- REQUESTS -
A - List each variable name that the likelihood code walkthrough assigns a value to with the <- operator. Give each name once.
B - Pick up the likelihood code walkthrough after its final line and continue writing it.

##### READING TEXT

Plot the $$S$$-value (Surprisal) function of the Brown et al. data with ggcurve()

ggcurve(data = curve1[], type = "s", measure = "ratio", nullvalue = c(1),
title = "S-value (Surprisal) Function",
subtitle = "S-Values (surprisals) for a range of hazard ratios (HR)",
xaxis = "Hazard Ratio", yaxis1 = "S-value (bits of information)") +
theme(plot.title = element_text(size = 12),
plot.subtitle = element_text(size = 11),
axis.title.x = element_text(size = 12),
axis.title.y = element_text(size = 12),
text = element_text(size = 11)) which is quite close to the figure from our paper. ## Likelihood (Support) Functions

Here we provide the code to show how we constructed the likelihood functions from our paper, which are the supplementary figures found here (S1) and here (S2).

Calculate and Plot Likelihood (Support) Intervals.

Here we use the reported estimates to construct the $$Z$$-scores and standard errors, which are in turn used to compute the likelihoods.

hrvalues <- seq(from = 0.65, to = 3.98, by = 0.01)

se <- log(2.59 / 0.997) / 3.92

zscore <- sapply(hrvalues, function(i) (log(i / 1.61) / se))

## Figure S1: Relative Likelihood Function

We then standardize all the likelihoods by their maximum at the likelihood function,17 to produce relative likelihoods, likelihood intervals, and their corresponding relative likelihood function.18

support <- exp((-zscore^2) / 2)

likfunction <- data.frame(hrvalues, zscore, support)

ggplot(data = likfunction, mapping = aes(x = hrvalues, y = support)) +
geom_line() +
geom_vline(xintercept = 1, lty = 3, color = "#d46c5b", alpha = 0.75) +
geom_hline(yintercept = (1/6.83), lty = 1, color = "#333333", alpha = 0.05) +
geom_ribbon(aes(x = hrvalues, ymin = min(support), ymax = support),
fill = "#d46c5b", alpha = 0.10) +
labs(title = "Relative Likelihood Function",
subtitle = "Relative likelihoods for a range of hazard ratios",
x = "Hazard Ratio (HR)",
y = "Relative Likelihood \n1/MLR") +
annotate(geom = "text", x = 1.65, y = 0.2,
label = "1/6.83 LI = 0.997, 2.59", size = 4, color = "#000000") +
theme_bw() +
theme(plot.title = element_text(size = 12),
plot.subtitle = element_text(size = 11),
axis.title.x = element_text(size = 12),
axis.title.y = element_text(size = 12),
text = element_text(size = 11)) +
scale_x_log10(breaks = scales::pretty_breaks(n = 10)) +
scale_y_continuous(expand = expansion(mult = c(0.01, 0.0125)),
breaks = seq(0, 1, 0.10)) The $$\frac{1}{6.83}$$ likelihood interval corresponds to the 95% compatibility interval, as shown by the figure from our paper. Below we use the calculated $$Z$$-scores to construct the log-likelihood function which is the upward-concave parabola $$\frac{Z^{2}}{2}$$ = $$-ln(MLR)$$

support <- (zscore^2) / 2

likfunction <- data.frame(hrvalues, zscore, support)

##########
##### DATA SUPPLIED

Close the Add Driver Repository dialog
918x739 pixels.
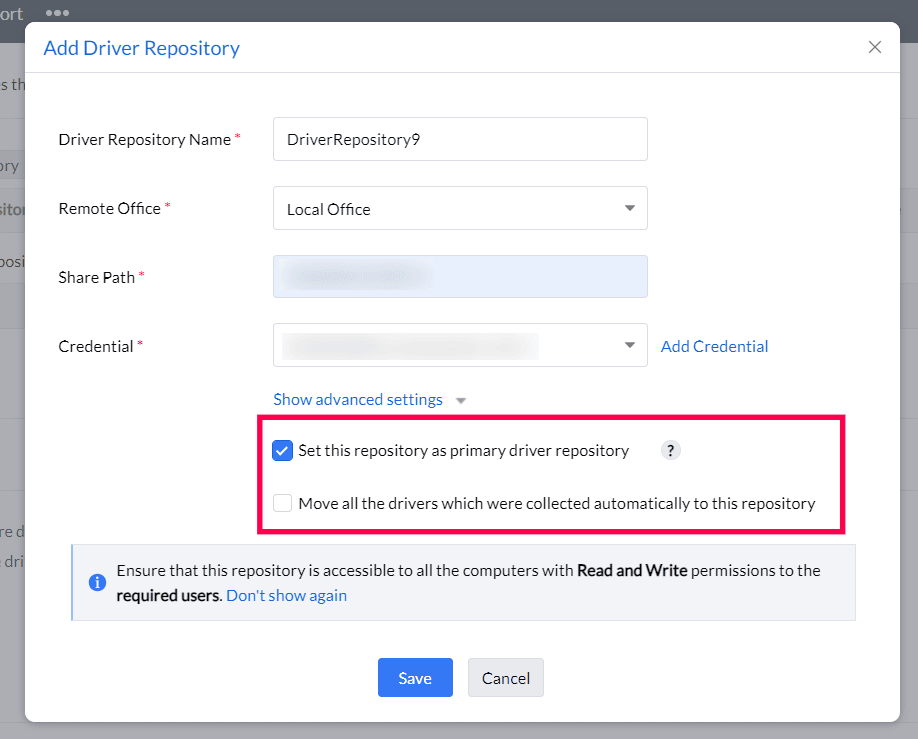874,47
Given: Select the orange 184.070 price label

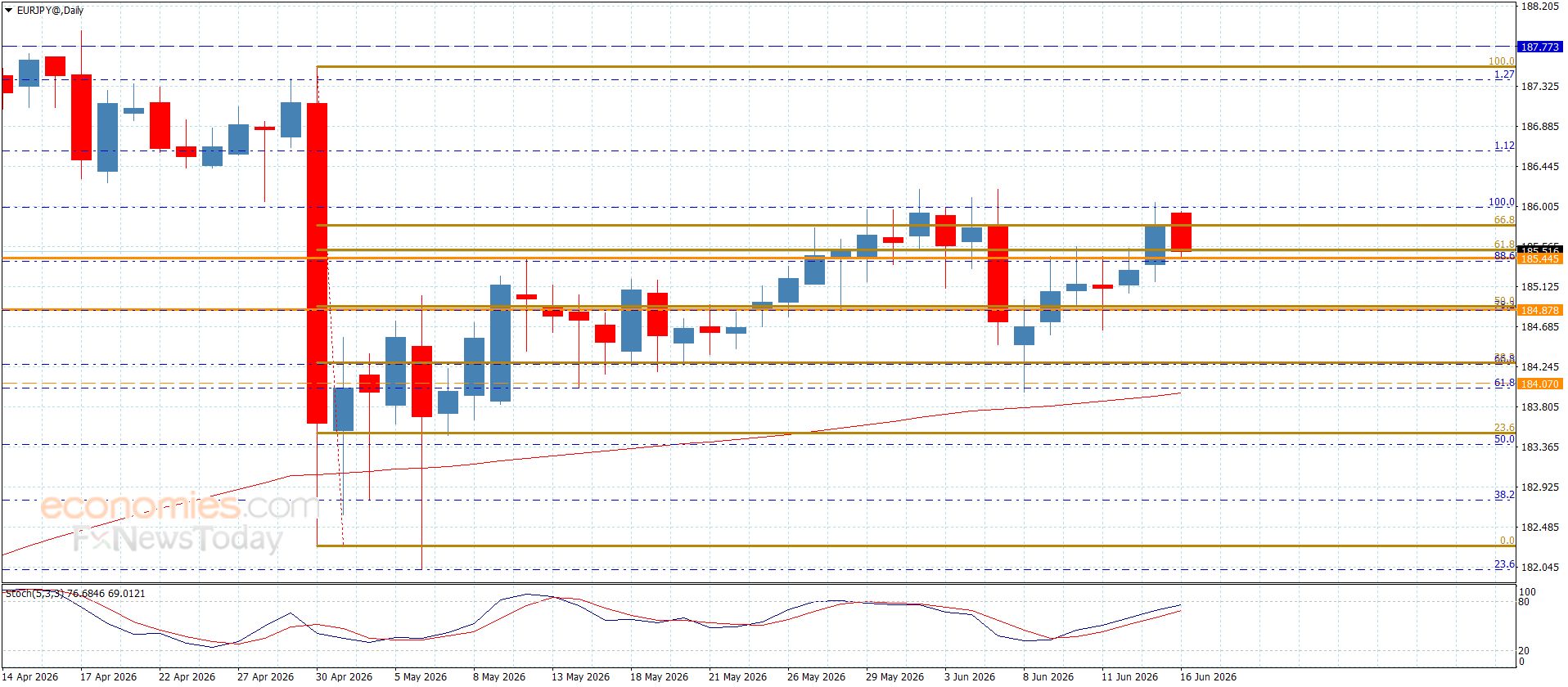Looking at the screenshot, I should (1539, 384).

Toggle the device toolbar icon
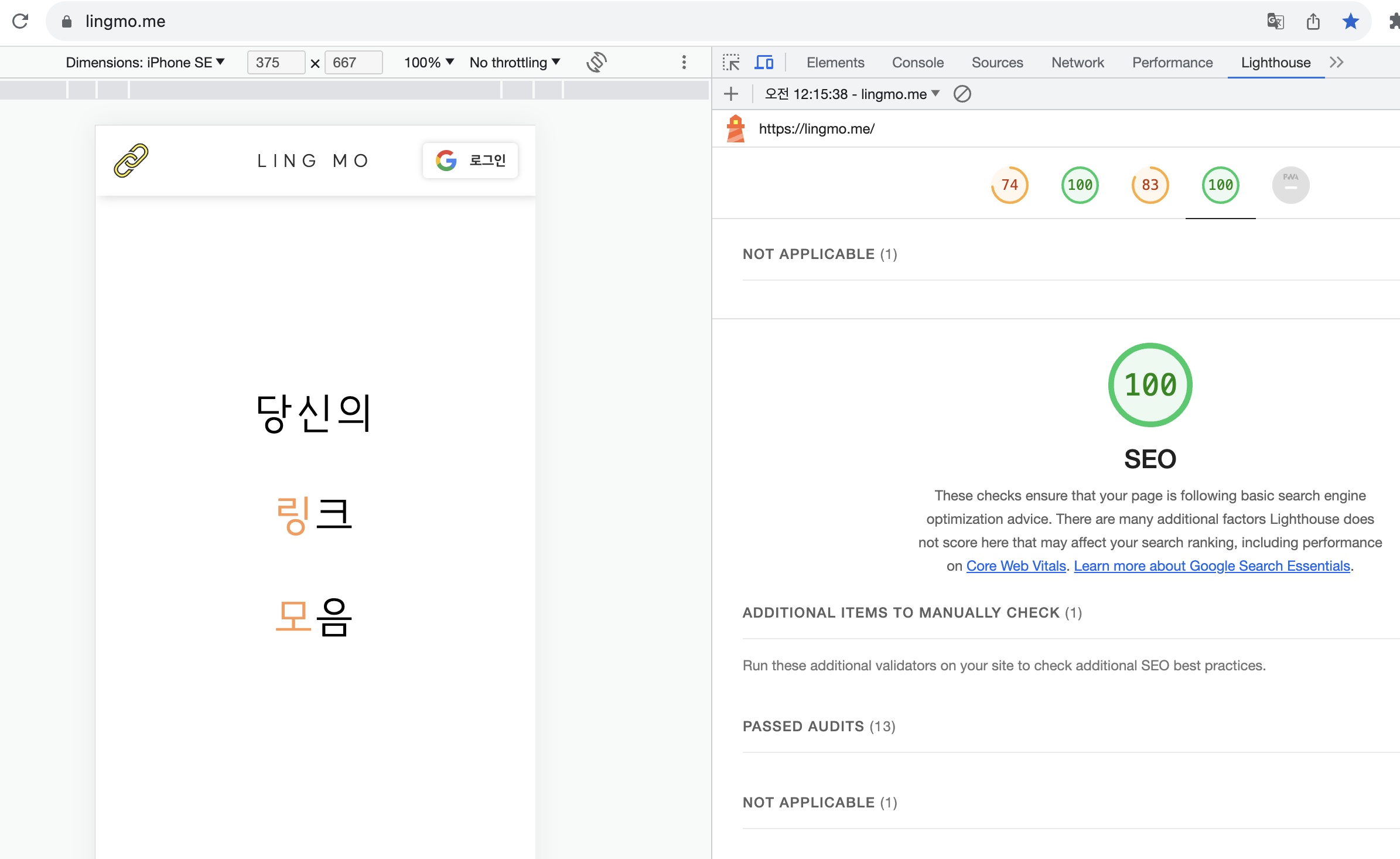pos(763,62)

##########

- FINAL ANSWERS -
A - hrvalues, se, zscore, support, likfunction

B -
ggplot(data = likfunction, mapping = aes(x = hrvalues, y = support)) +
geom_line() +
geom_vline(xintercept = 1, lty = 3, color = "#d46c5b", alpha = 0.75) +
geom_ribbon(aes(x = hrvalues, ymin = support, ymax = max(support)),
fill = "#d46c5b", alpha = 0.10) +
labs(title = "Log-Likelihood Function",
subtitle = "Log-likelihoods for a range of hazard ratios",
x = "Hazard Ratio (HR)",
y = "ln(MLR)") +
theme_bw() +
theme(axis.title.x = element_text(size = 13),
axis.title.y = element_text(size = 13)) +
scale_x_log10(breaks = scales::pretty_breaks(n = 10)) +
scale_y_continuous(expand = expansion(mult = c(0.01, 0.0125)),
breaks = seq(0, 7, 1)) +
theme(text = element_text(size = 15)) +
theme(plot.title = element_text(size = 12),
plot.subtitle = element_text(size = 12)) ## Figure S2: Deviance Function $$2ln(MLR)$$

Known as the deviance function, it is twice the log-likelihood, which maps to the $$S$$-value function.

support <- (zscore^2)

likfunction <- data.frame(hrvalues, zscore, support)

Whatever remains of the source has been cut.